If there's no suitable chunk of free memory for malloc to return then it has to get some more. Traditionally it does that by calling sbrk() and that will increase the process memory size. However the process rss might not change until the process accesses the memory (read or write) at some point later, possibly seconds or minutes later. At that point the o/s has to provide a physical (resident) page at the place that the process accessed the memory. Typically of course the access is immediate so you don't notice.

Note that, if the system is low on memory, then the physical (resident) page provided by the o/s may have been stolen from some other process that hasn't used it for a while, after the contents are written out to swap space or back to the filesystem if the page was mmap'd. In this case that RSS of that process goes down.

Turn the tables and you can see that, if the situation was reversed, your process could be the one that the o/s is stealing pages from. It's a dance that's happening all the time on systems that are low on memory. On system with spare memory you're unlikely to see this effect.

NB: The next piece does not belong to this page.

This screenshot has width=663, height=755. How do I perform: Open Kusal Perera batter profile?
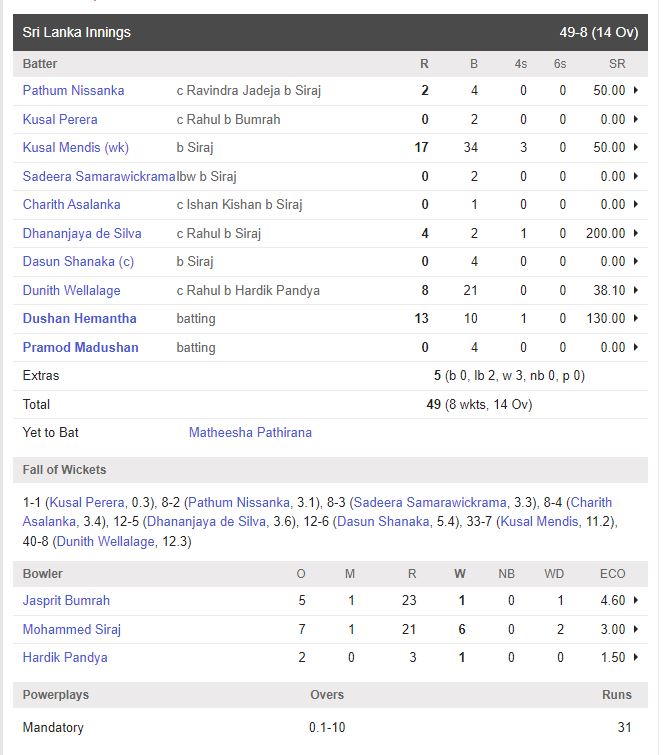tap(60, 120)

So RSS will appear to work fine most of the time, but it's not measuring what you actually care about and may give less than useful results when the system is under load.

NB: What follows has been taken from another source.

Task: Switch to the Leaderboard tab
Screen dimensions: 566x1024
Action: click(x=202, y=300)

(You've probably heard of Linux memory overcommit where you can ask malloc for more memory than is available and it'll happily return you a pointer. It's only when you try to use more and more of those pages that the process grows RSS and then it, or some other process, might get killed by the Out Of Memory mechanism.)

The problem is, as you say, that memory can go down. To solve missing cases where it goes down and back up, I could probably let the last recorded memory be set lower in these cases.

I don't think so. Hopefully it's clear from the above that RSS is simply not a good foundation for what you want.

The Linux::Smaps module gives accurate raw data, but is linux only.

To get an accurate size of perl memory use you also need to peer inside the malloc library to find how much 'free' space is sitting in there. Without that you've no visibility of the large volume of allocs and frees that don't alter the process size. The point at which the process size grows is just the place where malloc ran out of free space. The allocation that perl asked for at that point might be tiny but malloc, having nothing to give, asks the o/s for a big chunk.

Malloc hands a pointer to part of that to perl and perl will touch that bit (thus allocating physical pages and thus rss). After that, further requests for memory from malloc will come from the remaining space of the big chunk that malloc got from the o/s. When they're actually touched by perl you'll see the rss go up because the o/s had to provide a physical page at that point in time.

This is something I hadn't really thought through before. Effectively tracking rss let's you "see through" the malloc because malloc isn't actually causing rss to grow.

So this behaviour, where rss grows at the point of first use by perl, is what makes rss look like it's a good fit.

However, perl may then free some memory which goes back to the malloc free space but doesn't reduce rss. So it's no longer being 'used' but is still part of the process size. That free memory is also probably part of the rss until the o/s needs to steal some pages. That's when it all gets more and more fuzzy.

Probably the best way forward is to try to explain the key points of the above, which I'll try to summarize here:

  • rss monitors 'physical memory that has been touched 'recently''
  • for systems that are not low on memory 'recently' can be a long time
  • Devel-MemoryTrace-Light can't see where memory has been freed and then reused
  • so Devel-MemoryTrace-Light can only track the 'leading edge' of the growth - the points where new pages are getting touched for the first time.

I hope this is of some use.

[All the above relates to small allocations. Many malloc's will use mmap and munmap for allocations over a certain size. When those are free'd the memory is returned to the o/s and the process size reduces. It also ignores malloc free space fragmentation.]